---------- Task material ----------

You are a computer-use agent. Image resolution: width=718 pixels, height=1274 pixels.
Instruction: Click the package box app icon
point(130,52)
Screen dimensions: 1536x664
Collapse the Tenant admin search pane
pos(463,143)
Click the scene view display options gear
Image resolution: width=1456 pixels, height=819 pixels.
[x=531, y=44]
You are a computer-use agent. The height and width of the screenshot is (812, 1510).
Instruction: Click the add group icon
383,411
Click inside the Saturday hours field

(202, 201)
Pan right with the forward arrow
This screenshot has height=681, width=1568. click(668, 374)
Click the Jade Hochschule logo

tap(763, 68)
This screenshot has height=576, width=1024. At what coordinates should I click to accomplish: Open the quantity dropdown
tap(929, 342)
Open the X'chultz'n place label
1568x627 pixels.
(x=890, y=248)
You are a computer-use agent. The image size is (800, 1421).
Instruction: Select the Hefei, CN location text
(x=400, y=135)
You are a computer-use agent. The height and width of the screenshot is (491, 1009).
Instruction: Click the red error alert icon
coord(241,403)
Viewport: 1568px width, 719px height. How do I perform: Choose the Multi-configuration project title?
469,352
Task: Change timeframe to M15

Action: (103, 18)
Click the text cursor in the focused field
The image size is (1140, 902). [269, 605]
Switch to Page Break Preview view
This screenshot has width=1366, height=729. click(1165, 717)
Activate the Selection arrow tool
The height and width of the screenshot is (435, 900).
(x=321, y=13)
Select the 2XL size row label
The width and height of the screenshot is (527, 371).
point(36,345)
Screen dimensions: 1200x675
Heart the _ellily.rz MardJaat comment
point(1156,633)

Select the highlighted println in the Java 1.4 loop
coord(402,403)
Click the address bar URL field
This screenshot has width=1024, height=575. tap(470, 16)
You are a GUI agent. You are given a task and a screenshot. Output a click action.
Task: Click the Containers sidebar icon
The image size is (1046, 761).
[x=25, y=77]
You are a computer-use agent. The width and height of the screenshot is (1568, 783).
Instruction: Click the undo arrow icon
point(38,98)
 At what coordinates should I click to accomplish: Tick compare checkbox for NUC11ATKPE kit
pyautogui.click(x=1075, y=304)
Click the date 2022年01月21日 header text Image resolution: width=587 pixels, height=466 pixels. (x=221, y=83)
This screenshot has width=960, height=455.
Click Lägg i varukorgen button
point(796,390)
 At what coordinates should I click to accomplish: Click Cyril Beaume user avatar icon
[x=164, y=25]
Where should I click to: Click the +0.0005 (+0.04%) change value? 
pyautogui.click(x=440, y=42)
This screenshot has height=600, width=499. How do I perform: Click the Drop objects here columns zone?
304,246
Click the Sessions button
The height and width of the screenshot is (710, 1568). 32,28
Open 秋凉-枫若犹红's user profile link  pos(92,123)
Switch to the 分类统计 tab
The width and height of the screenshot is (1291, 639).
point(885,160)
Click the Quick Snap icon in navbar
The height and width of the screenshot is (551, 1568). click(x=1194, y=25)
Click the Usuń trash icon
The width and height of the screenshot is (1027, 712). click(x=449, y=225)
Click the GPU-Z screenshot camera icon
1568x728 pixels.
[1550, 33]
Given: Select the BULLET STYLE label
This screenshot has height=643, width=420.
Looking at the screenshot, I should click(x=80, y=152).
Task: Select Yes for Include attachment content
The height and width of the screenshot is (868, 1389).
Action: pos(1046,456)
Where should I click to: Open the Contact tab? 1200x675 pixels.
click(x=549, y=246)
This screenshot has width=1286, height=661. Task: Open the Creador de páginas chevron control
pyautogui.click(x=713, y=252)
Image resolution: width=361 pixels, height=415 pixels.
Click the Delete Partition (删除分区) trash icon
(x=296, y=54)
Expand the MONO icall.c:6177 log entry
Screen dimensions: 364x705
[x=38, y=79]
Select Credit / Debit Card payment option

----------

Job >>
Reproduce the data above, renaming every "computer-use agent" to "screen assistant" and keeping everything else the same.

Result of this exercise >>
You are a screen assistant. Image resolution: width=718 pixels, height=1274 pixels.
Instruction: Click the package box app icon
point(130,52)
Screen dimensions: 1536x664
Collapse the Tenant admin search pane
pos(463,143)
Click the scene view display options gear
Image resolution: width=1456 pixels, height=819 pixels.
[x=531, y=44]
You are a screen assistant. The height and width of the screenshot is (812, 1510).
Instruction: Click the add group icon
383,411
Click inside the Saturday hours field

(202, 201)
Pan right with the forward arrow
This screenshot has height=681, width=1568. click(668, 374)
Click the Jade Hochschule logo

tap(763, 68)
This screenshot has height=576, width=1024. At what coordinates should I click to accomplish: Open the quantity dropdown
tap(929, 342)
Open the X'chultz'n place label
1568x627 pixels.
(x=890, y=248)
You are a screen assistant. The image size is (800, 1421).
Instruction: Select the Hefei, CN location text
(x=400, y=135)
You are a screen assistant. The height and width of the screenshot is (491, 1009).
Instruction: Click the red error alert icon
coord(241,403)
Viewport: 1568px width, 719px height. How do I perform: Choose the Multi-configuration project title?
469,352
Task: Change timeframe to M15

Action: (103, 18)
Click the text cursor in the focused field
The image size is (1140, 902). [269, 605]
Switch to Page Break Preview view
This screenshot has width=1366, height=729. click(1165, 717)
Activate the Selection arrow tool
The height and width of the screenshot is (435, 900).
(x=321, y=13)
Select the 2XL size row label
The width and height of the screenshot is (527, 371).
point(36,345)
Screen dimensions: 1200x675
Heart the _ellily.rz MardJaat comment
point(1156,633)

Select the highlighted println in the Java 1.4 loop
coord(402,403)
Click the address bar URL field
This screenshot has width=1024, height=575. tap(470, 16)
You are a GUI agent. You are given a task and a screenshot. Output a click action.
Task: Click the Containers sidebar icon
The image size is (1046, 761).
[x=25, y=77]
You are a screen assistant. The width and height of the screenshot is (1568, 783).
Instruction: Click the undo arrow icon
point(38,98)
 At what coordinates should I click to accomplish: Tick compare checkbox for NUC11ATKPE kit
pyautogui.click(x=1075, y=304)
Click the date 2022年01月21日 header text Image resolution: width=587 pixels, height=466 pixels. (x=221, y=83)
This screenshot has width=960, height=455.
Click Lägg i varukorgen button
point(796,390)
 At what coordinates should I click to accomplish: Click Cyril Beaume user avatar icon
[x=164, y=25]
Where should I click to: Click the +0.0005 (+0.04%) change value? 
pyautogui.click(x=440, y=42)
This screenshot has height=600, width=499. How do I perform: Click the Drop objects here columns zone?
304,246
Click the Sessions button
The height and width of the screenshot is (710, 1568). 32,28
Open 秋凉-枫若犹红's user profile link  pos(92,123)
Switch to the 分类统计 tab
The width and height of the screenshot is (1291, 639).
point(885,160)
Click the Quick Snap icon in navbar
The height and width of the screenshot is (551, 1568). click(x=1194, y=25)
Click the Usuń trash icon
The width and height of the screenshot is (1027, 712). click(x=449, y=225)
Click the GPU-Z screenshot camera icon
1568x728 pixels.
[1550, 33]
Given: Select the BULLET STYLE label
This screenshot has height=643, width=420.
Looking at the screenshot, I should click(x=80, y=152).
Task: Select Yes for Include attachment content
The height and width of the screenshot is (868, 1389).
Action: pos(1046,456)
Where should I click to: Open the Contact tab? 1200x675 pixels.
click(x=549, y=246)
This screenshot has width=1286, height=661. Task: Open the Creador de páginas chevron control
pyautogui.click(x=713, y=252)
Image resolution: width=361 pixels, height=415 pixels.
Click the Delete Partition (删除分区) trash icon
(x=296, y=54)
Expand the MONO icall.c:6177 log entry
Screen dimensions: 364x705
[x=38, y=79]
Select Credit / Debit Card payment option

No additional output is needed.